The Ten Commandments of Business Etiquette




It has occurred to me on more than one occasion that I am easily irritated.  In this crazy-busy, fast-paced, multi-tasking world we live in today--well there are numerous opportunities to irritate and offend.  Take any given day that I am working at Starbucks and  I can almost guarantee you that someone is going to make me pause and ask myself “what is this world coming to?”  If it’s not the grown man talking on skype to his wife for everyone and their dog to hear, then it’s the woman who thinks that Starbucks is the place to reveal her innermost secrets and personal information to a complete stranger.  And all things in between.  My latest and greatest example of ridiculously bad manners?  A woman clipping her fingernails at a Starbucks and letting the clippings fall to the ground.  I nearly threw up in my coffee.  

So yes, I am complaining. And yes I may sound negative.  But my following list of the Ten Commandments for Business Etiquette were written to make the world a better place.  I promise.  They are kind of specific because they are things I see out and about and well, it needs to be said.

  1. When the airplane lands, unless you are waiting for an organ donor, you can wait till you deplane to call someone.  “Hello Bob are you there? Can you hear me?” (says the woman at the top of her lungs) “Yeah we just landed and I am on the plane waiting to get off.”  Stop doing this people!
  2. Starbucks is a working place for a lot of people, including myself.  It is 100% inappropriate to listen to a you tube video (or anything else for that matter) without head phones.  Period.  No you are not being discreet.  Yes we can all hear it.  Here’s the 4.1.1: this is rude.  Stop doing it.  
  3. If you are a V.I.P that does not mean the rules are different for you.  If the meeting starts at 9:00am then you should be there at 9:00am just like everyone else.  Do you not get the message this sends everyone else when you can’t be bothered to show up on time? It’s not positive I promise.  People are not admiring you from afar thinking “not that’s a really important guy right there.”
  4. Furthermore VIP’s: when you are in a meeting give your fullest attention to what is going on.  When the VIP is in the room and completely captivated by their cell phone the message is clear: this meeting is not important. 
  5. Let’s roll with the meeting theme: If you scheduled a 30 minute meeting then be prepared to finish in 30 minutes.  Don’t take longer than you planned under any circumstances.  It is rude.  I am of the opinion that about 50% of meetings are 100% unnecessary and an email could accomplish the task at hand.  Don’t use meetings to hold people captive or assert your own inflated sense of importance.
  6. Just because you think it is funny does not mean I will.  Look--if your joke, story, whateve,r even has a whiff of racism, sexism or any kind of ism that could potentially offend--save it for your buddies over a beer at the bar.  I don’t want to hear it.  “Avoid her she has P.M.S” is not funny to me.  And don’t throw that whole “oh you are so politically correct.  Lighten up.”  Being respectful of others is not a PC issue.  It is a.....respect issue.  
  7. At networking or other types of events--please don’t dominate one person’s time.  Especially if there are other people waiting to speak to that person.  The nature of my job means that after a “gig” people want to come up and speak to me.  That’s great.  I love it.  I want to talk to you.  But other people want to come up and talk too.  Be respectful of their time and give everyone a chance.
  8. And while I am at it....please don’t come up and CRITICIZE me.  There is always that person who wants to prove to me that they know more about my topic than I do.  I am not sure what they think they will get out of this kind of exchange but it is bad manners. Don’t do it.
  9. Let’s connect....but not with a FB friend request.  When you meet someone at a professional event send them a Linked In invitation to stay connected.  Don’t send them a FB friend request.  You may have hit it off with them but don’t mistake that to mean that they want to be your friend on FB. It’s just weird.  
  10. Last but certainly not least....it’s YOUR most important commandment. What would you add to finish out the list?  I want to know your biggest business etiquette pet peeve written as a dictate, a rule, a commandment.  The world would be a better place if ____________________________.  

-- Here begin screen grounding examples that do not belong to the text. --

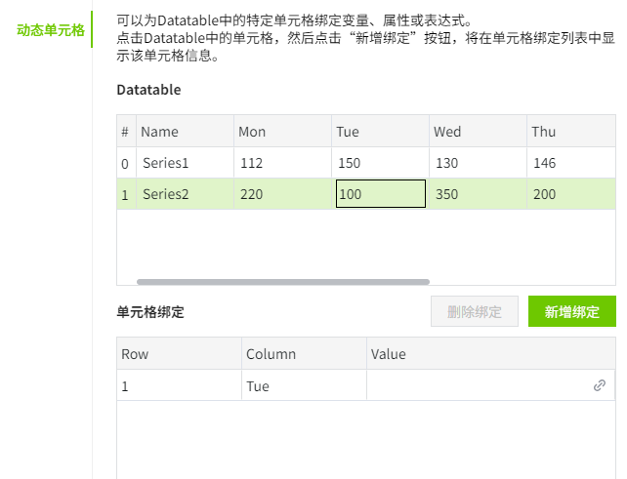Select the Series2 Thu cell with 200

pyautogui.click(x=571, y=194)
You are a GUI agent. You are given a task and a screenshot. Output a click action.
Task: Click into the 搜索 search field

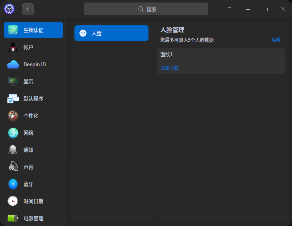(146, 9)
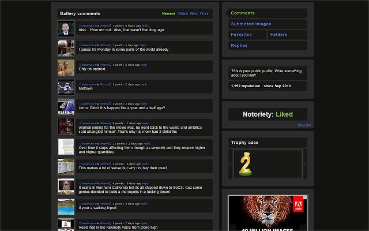The width and height of the screenshot is (369, 231).
Task: Open the white fence thumbnail by "buy their own" comment
Action: tap(66, 166)
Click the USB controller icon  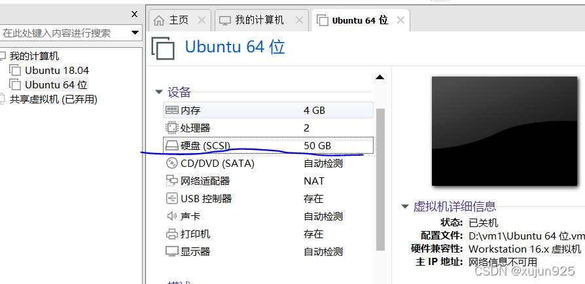click(x=171, y=198)
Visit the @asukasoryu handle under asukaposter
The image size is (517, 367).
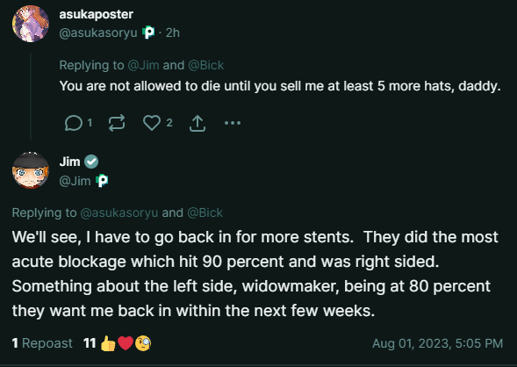[98, 32]
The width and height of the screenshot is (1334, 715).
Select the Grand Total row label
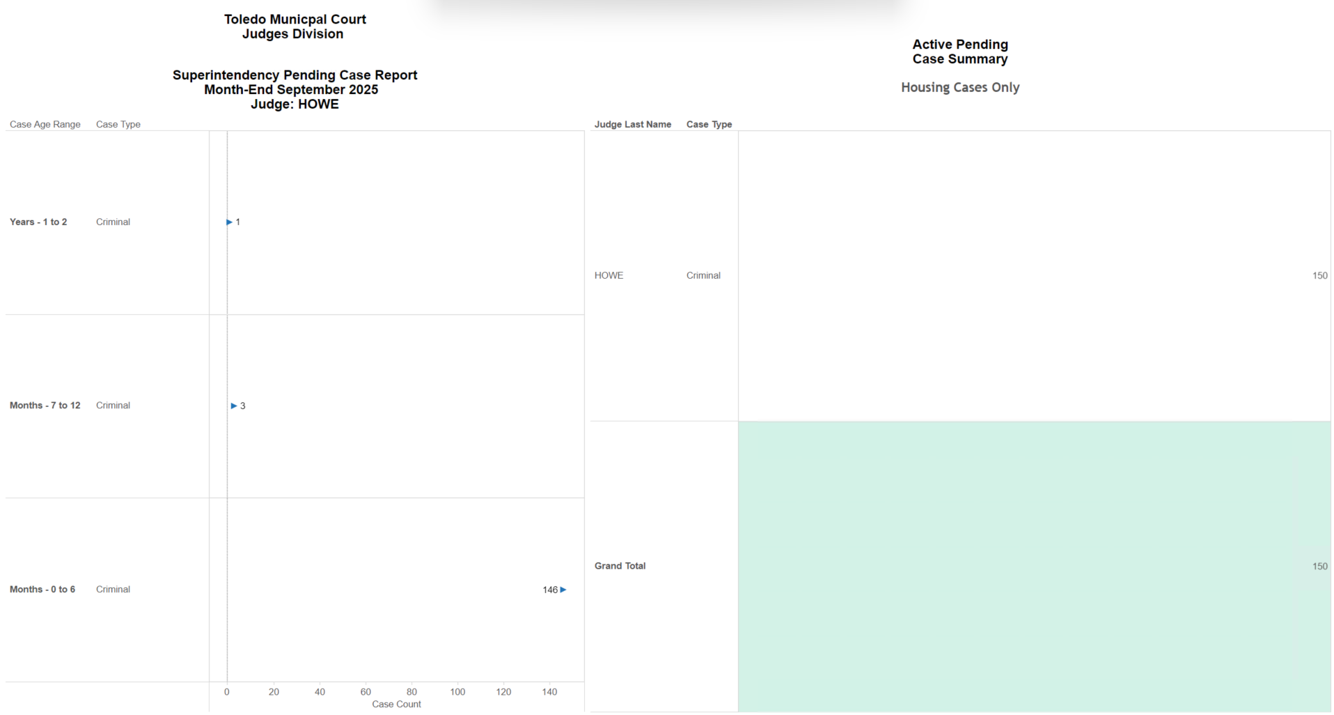click(620, 566)
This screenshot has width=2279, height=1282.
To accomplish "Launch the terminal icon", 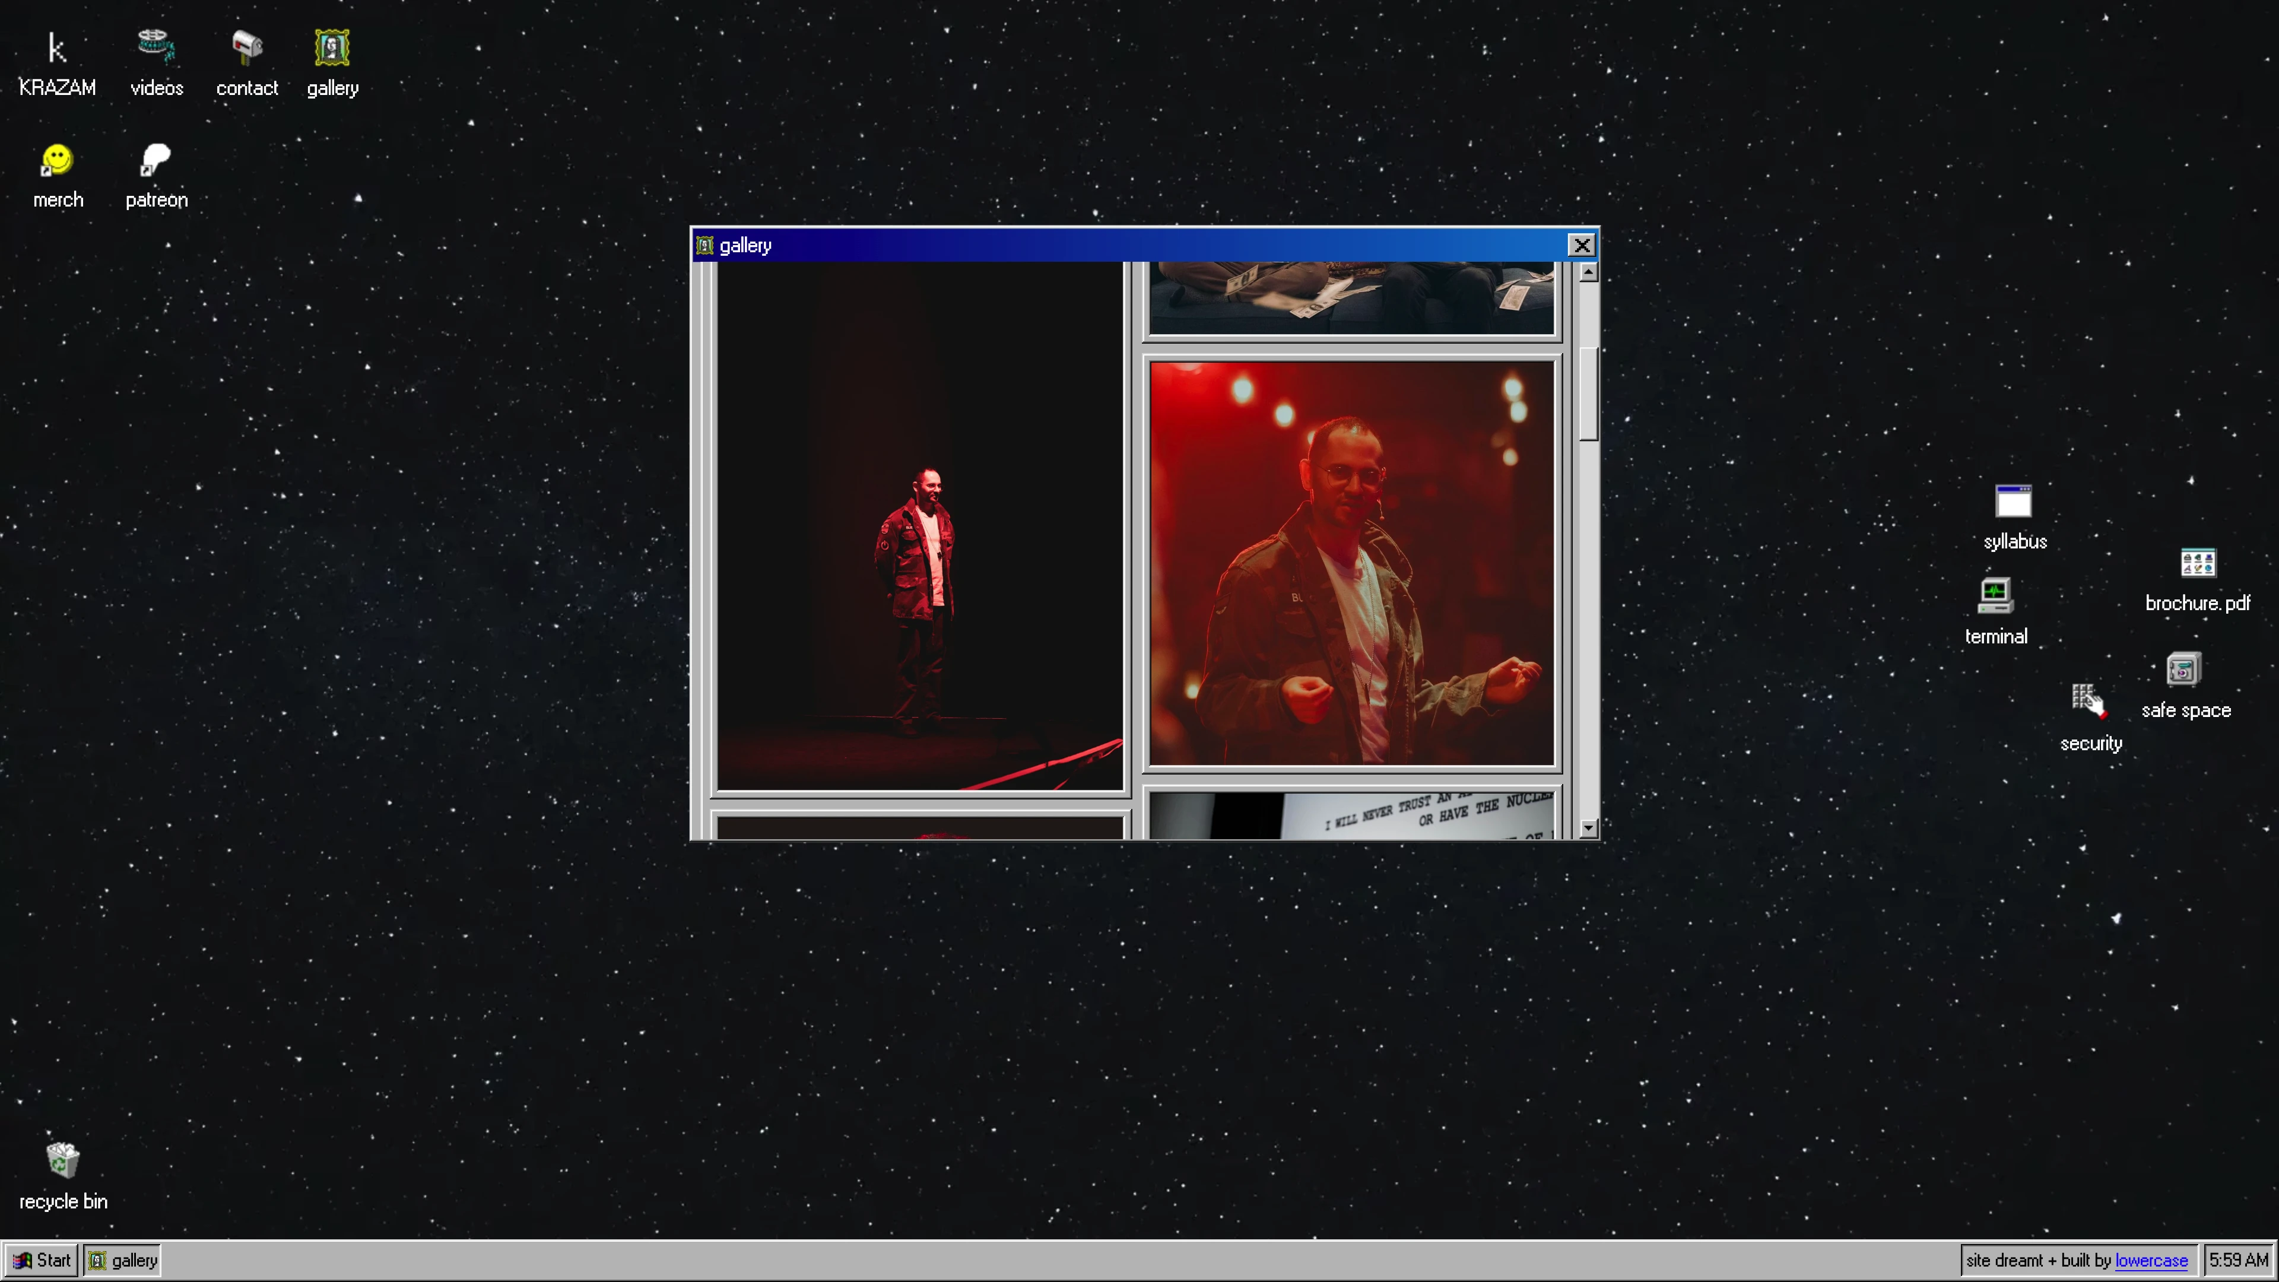I will 1995,595.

Share it in the comments below.  

Have a great week and thanks for letting me get that off my chest! Whew.


4 comments:

Unknown said...

If you request a quote, sample or packet of information for a service or product, Take the time to follow up on whether you are interested in moving forward or not. The salesperson from that business invested their time and resources to honor your request and deserves to know if they will have a chance to do business with you. Be honest and kind if declining the offer but be direct. They will appreciate knowing that it is okay to move on to other prospects. If you can give a referral of someone who may need their service or product, that is a nice gesture of appreciation for their time.

educate | liberate | entertain said...

Brenda this is a BIG one. If you don't intend to do business that's OK but tell the person! Let them know. It's OK and it will help them understand to move on. Thanks for sharing this one. I will add it to my tip folder!

Unknown said...

If you absolutely must cancel an appointment, meeting, event, or other agreed upon appearance, you promptly call your host - you DON'T Tweet it!!!